U Student Generates MIT Interest With Bracket Formula
MINNEAPOLIS (WCCO) -- Like most basketball fans, University of Minnesota graduate student Luke Stanke is checking the teams and figuring out his brackets. But Stanke has a secret weapon.
He developed a formula that picks winners better than the formula the NCAA uses. In fact, his paper was part of a stats conference at the Massachusetts Institute of Technology.
"With my model, you need to know the results of every game, and each game gives a unique weighting to how a team's value is created," Stanke said.
He says it's a more dynamic formula, using opponent's actual histories, instead of strength of schedule.
"Getting the actual data takes an hour or so," he said. "But then I have to manipulate the data so it's in a certain format for analysis, and that'll take three or four or five hours."

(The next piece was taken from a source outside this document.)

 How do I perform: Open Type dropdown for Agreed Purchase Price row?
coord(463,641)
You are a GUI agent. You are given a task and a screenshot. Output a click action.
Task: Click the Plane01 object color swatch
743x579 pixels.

And after crunching those numbers, he placed Kentucky, Ohio State, Michigan State, and Kansas in the Final Four. He also has some interesting sleepers.
"You look at Belmont," he said. "Belmont's a pretty good team when you watch them play, and they should be higher."
That said, Stanke knows all formulas have limitations. That's how his fiancée beat him last year.
But Stanke doesn't hold a grudge, because he's part numbers geek and all basketball fan.
"That's the best part," he said. "There's going to be a game that you can't predict. And the fun part is watching that."
He's actually working on a new, improved model that takes seeding into account, because he thinks it does influence teams.